INPUT RECORDS
________________
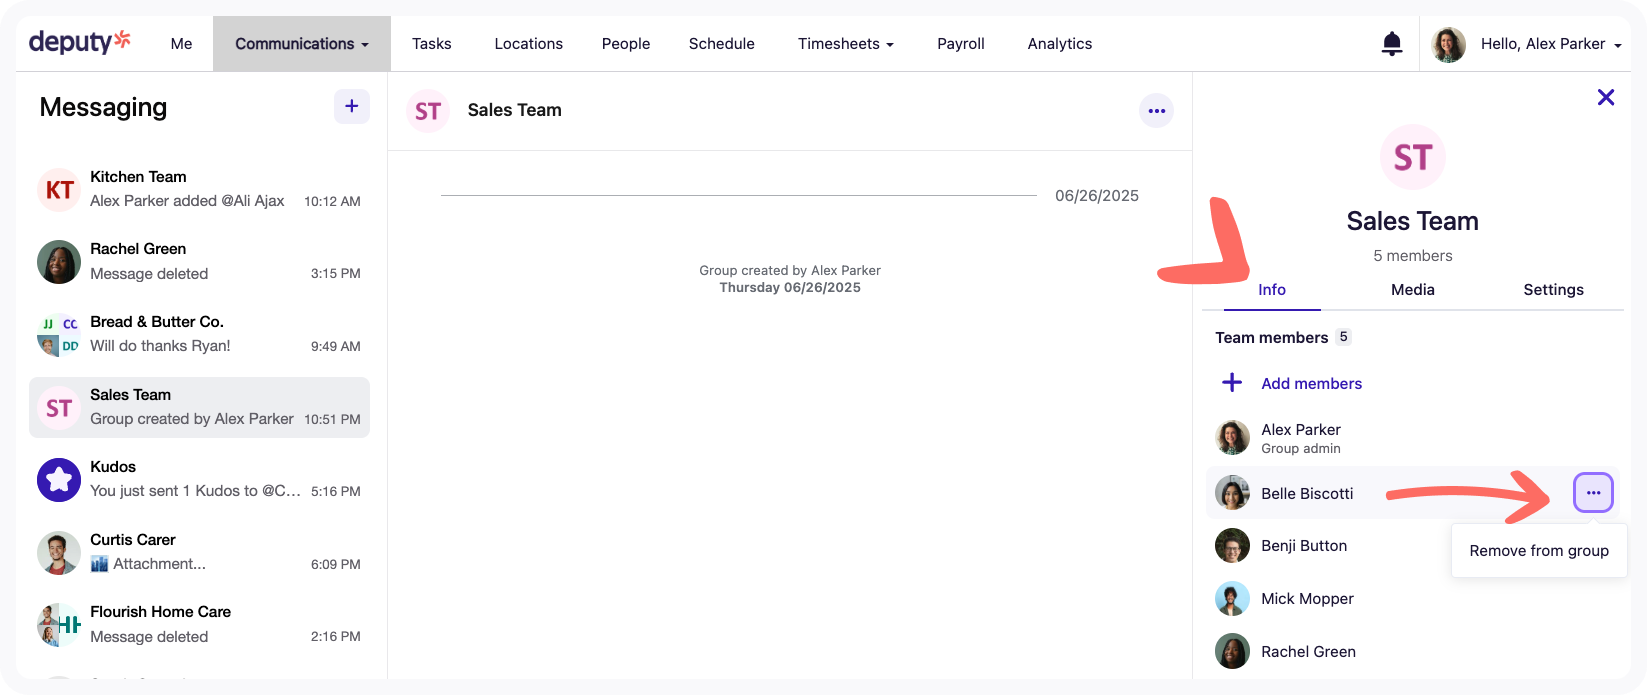Expand the Communications dropdown menu
Viewport: 1647px width, 695px height.
(x=301, y=44)
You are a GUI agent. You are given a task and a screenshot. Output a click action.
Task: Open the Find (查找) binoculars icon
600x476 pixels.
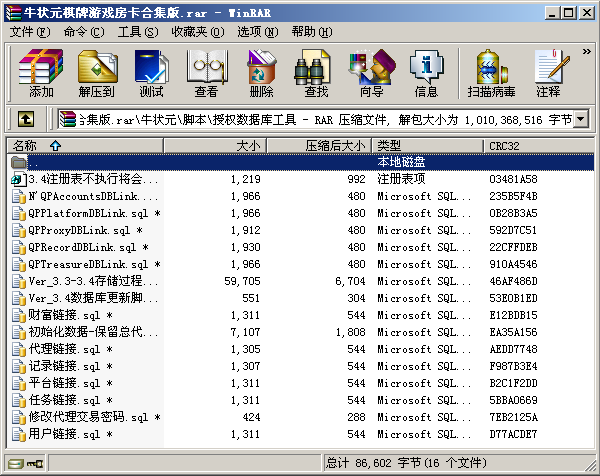(x=316, y=73)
________________
EXERCISE DESCRIPTION
Start with the line that holds "Task: Open the Find (查找) binoculars icon" and retype each line through the last one in the data, exactly and without pictures.

SOLUTION TO THE PROBLEM
Task: Open the Find (查找) binoculars icon
600x476 pixels.
(x=316, y=73)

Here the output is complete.